Future research should consider conducting studies in multiple settings and employing a true experimental design to validate the program’s effectiveness for specific types of surgeries. Additionally, long-term evaluations of the program’s impact on recovery should be emphasized, particularly in the home setting. Such research will provide further evidence and guidance for nurses and healthcare professionals to optimize recovery outcomes for older adult patients undergoing major abdominal surgeries.
In addition, it is essential to acknowledge the limitations of the study, such as the limited generalizability to specific surgical procedures due to the inclusion of various abdominal surgeries and the potential biases associated with a single-setting quasi-experimental design. Nurses should be mindful of these limitations when applying the study findings to their practice and recognize the need for further research in different settings and surgical populations to strengthen the evidence base.

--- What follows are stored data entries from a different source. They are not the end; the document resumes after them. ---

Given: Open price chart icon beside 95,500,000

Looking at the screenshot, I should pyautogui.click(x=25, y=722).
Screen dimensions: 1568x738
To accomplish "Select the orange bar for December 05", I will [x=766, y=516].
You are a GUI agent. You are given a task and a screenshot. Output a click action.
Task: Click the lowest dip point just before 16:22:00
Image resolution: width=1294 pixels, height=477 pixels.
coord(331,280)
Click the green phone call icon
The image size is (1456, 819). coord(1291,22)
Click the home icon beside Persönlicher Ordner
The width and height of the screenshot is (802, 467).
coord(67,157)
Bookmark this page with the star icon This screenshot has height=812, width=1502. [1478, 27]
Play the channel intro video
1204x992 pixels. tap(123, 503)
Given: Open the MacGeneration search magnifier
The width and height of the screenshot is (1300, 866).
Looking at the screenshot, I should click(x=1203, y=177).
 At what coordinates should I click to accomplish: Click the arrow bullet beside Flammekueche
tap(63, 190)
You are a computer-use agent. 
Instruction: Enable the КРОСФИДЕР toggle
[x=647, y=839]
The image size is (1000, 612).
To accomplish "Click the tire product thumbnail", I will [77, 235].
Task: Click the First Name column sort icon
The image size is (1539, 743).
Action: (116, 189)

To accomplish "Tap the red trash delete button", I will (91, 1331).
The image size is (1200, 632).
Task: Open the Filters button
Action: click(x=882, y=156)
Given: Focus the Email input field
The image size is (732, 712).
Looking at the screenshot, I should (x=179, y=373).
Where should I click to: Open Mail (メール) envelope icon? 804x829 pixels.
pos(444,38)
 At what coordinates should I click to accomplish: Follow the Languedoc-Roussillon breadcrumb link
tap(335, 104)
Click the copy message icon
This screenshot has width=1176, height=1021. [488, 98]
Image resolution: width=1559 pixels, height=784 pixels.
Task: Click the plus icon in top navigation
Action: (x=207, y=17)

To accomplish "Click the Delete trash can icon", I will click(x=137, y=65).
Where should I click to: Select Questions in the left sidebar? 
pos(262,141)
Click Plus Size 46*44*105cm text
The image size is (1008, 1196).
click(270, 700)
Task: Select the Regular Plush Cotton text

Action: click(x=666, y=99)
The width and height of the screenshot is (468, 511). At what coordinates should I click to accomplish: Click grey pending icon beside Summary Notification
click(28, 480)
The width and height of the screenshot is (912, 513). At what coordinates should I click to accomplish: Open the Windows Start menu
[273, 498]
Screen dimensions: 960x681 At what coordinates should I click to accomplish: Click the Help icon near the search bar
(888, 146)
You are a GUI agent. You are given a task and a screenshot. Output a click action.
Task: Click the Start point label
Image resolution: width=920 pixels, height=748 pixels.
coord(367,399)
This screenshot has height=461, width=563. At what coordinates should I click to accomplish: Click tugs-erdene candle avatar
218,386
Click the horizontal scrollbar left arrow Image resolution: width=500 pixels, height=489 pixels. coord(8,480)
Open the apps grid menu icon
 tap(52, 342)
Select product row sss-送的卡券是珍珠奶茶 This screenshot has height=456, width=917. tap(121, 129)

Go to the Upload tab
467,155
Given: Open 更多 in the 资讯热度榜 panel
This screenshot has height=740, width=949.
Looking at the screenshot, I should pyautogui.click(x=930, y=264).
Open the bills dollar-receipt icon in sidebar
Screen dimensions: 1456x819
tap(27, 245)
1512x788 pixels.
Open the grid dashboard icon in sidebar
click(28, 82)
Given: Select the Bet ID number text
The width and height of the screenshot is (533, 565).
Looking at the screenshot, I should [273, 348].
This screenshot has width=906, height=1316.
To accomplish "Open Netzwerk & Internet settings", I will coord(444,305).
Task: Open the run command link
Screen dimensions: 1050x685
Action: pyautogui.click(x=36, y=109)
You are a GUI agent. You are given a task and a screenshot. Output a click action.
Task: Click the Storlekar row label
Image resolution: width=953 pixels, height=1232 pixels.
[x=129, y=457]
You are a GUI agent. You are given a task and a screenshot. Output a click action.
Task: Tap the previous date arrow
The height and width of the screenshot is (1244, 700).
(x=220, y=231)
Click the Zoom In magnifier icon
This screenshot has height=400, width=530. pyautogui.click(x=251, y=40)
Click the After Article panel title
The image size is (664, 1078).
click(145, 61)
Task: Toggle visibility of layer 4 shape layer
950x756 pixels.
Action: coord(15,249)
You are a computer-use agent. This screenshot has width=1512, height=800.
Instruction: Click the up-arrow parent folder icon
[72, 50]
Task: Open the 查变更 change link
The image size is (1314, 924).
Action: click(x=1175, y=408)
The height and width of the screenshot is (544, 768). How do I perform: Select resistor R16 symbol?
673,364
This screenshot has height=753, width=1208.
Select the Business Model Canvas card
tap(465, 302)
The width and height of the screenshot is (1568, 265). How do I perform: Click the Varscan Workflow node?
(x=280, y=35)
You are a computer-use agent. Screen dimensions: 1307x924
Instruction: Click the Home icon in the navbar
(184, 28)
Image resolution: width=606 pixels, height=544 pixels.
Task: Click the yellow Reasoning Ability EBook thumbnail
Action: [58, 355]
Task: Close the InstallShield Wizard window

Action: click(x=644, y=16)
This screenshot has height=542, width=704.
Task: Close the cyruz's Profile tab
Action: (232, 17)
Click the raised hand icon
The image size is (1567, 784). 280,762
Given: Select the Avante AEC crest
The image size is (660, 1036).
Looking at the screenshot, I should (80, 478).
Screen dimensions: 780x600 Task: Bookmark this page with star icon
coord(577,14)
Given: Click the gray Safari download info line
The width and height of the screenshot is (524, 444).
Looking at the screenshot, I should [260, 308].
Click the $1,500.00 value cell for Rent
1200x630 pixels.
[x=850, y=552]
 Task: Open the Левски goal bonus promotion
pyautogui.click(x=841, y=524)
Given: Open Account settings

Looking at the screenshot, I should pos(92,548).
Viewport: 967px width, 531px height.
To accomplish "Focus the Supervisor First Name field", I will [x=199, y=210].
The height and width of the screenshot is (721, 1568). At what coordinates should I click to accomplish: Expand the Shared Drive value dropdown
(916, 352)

The study findings indicate that enhancing self-efficacy and incorporating family support can facilitate recovery in multiple dimensions for older adult patients undergoing abdominal surgeries. The intervention group, which had significantly higher levels of self-efficacy, demonstrated greater confidence in performing pre- and postoperative practices than the control group. Consequently, the recovery (CARE) intervention yielded significantly higher recovery scores compared to the control group. Healthcare providers and nurses can utilize this program to improve the recovery outcomes of vulnerable populations undergoing abdominal surgeries.